Parks and Recreation, “Harvest Festival”

I think “Harvest Festival” might be my favorite episode of Parks and Recreation ever. I’m not really confident in that opinion since I’m still basking in the afterglow of watching the episode twice in less than a few hours and I’m mostly confident that it isn’t the “best” episode ever, but good lord do I love this episode. I was grinning from ear to ear from the very beginning of the episode and until the very end. As for more general critical analysis, I was very impressed at how seamless the transition between the last episode “Indianapolis” and this one seemed to be, even though they were written, shot and edited literally months apart. Amy Poehler might have been able to stand directly in front of the camera in this one, but the sense of pacing and vibe that the first six episodes of the season had is still very much alive within the moments of “Harvest Festival.”

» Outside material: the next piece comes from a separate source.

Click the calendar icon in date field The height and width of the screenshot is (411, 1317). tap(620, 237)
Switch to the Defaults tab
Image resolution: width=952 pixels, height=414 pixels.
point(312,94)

My favorite episodes of the series are the ones that bring not only the entire primary cast together, but also integrates the kookiness of the whole town of Pawneee. The Harvest Festival obviously allows for that kind of dynamic, one that emphasizes the annoyances and troubles that continue  disrupt really great things from happening in small towns, despite all of Leslie’s fantastic work. I remember when I worked at my local newspaper for the summer I had to go to town hall meetings, school board meetings, etc. That summer (2007), a budget crisis struck the town, which meant that both the summer festival and the county fair were going to either be without rides all together or have to share them in a back-to-back schedule (instead of the usual June festival, July fair set-up). The political maneuvering/posturing and citizen ranting/complaining that took place was staggering, so much so that it basically showed me that I didn’t want to work as a newspaper reporter.

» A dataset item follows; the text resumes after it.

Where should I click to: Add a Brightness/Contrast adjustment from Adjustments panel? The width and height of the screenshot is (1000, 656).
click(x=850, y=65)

IN ANY EVENT, it’s experiences like that which allow me to totally relate to Leslie and the rest of the team’s experience while trying to accomplishing something with people like Joan Callamezzo breathing down their backs. Although I guess in my personal circumstances I WAS Joan, which is probably why I hated my job/life and decided not to become a reporter. Anyway, the suffocating and frustrating circumstances at which the Harvest Festival developed were so enjoyable to watch, so it’s no surprise that the actual beginning of the festival follows a similar path. Mo Collins’ Joan Callamezzo is the closest thing the series has to a primary villain (along with the library folk, I guess) but they’ve been able to use her sparingly without overdoing it or creating a situation where diminishing returns could be in play. And the thing about Perd Hapley is that he’s freaking fantastic. I don’t think I will ever, ever get sick of Perd. And I actually really like the Native American character as well, I really hope he returns to screw with Leslie and company.

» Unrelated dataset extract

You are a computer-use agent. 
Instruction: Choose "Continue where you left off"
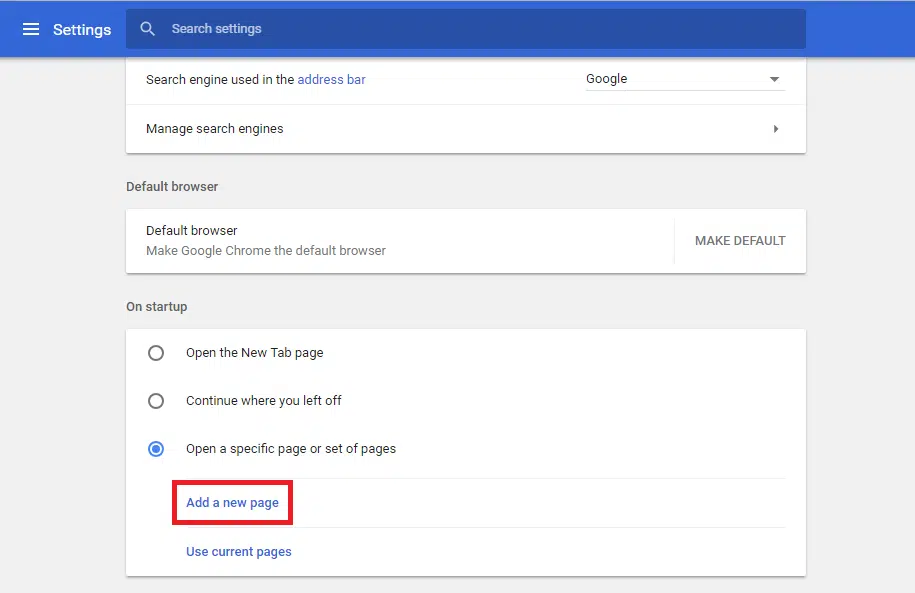[156, 401]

Despite the big moments with the curse and the possible danger of the Harvest Festival, the episode finds some nice moments for each of the characters. I’m not exactly sure how much time is supposed to have passed between “Indianapolis” and this episode, but both Leslie and Ben and April and Andy appeared to be much closer than they were in the previous episode. That created a bit of some forced drama and awkwardness, especially with April and Andy, but the inherent charm and cuteness of the pairings kept it from being too much of a problem. Leslie and Ben were particularly charming and awkward and I really, really liked how Ben’s mid-episode crisis for thinking that HE was the curse wasn’t made out to be a major issue but still played into the character’s development as a lovable loser. Leslie gave him that hilarious pep talk about his terrible decision making that sort of felt like a capping moment to the last seven episodes of development. I’m not saying that Ben won’t continue to  have some issues with his past, but his confidence here and Leslie’s ability to reaffirm those moments of confidence could and should put him on the road to psychological and professional recovery.

And in general, this was just a fun episode for the whole cast. Sebastian the Little Horse was AMAZING. That’s probably my favorite teaser of all time. And Jerry in the corn maze! Just smile. Sometimes I have trouble writing about episodes I just love so much. This is one of those episodes.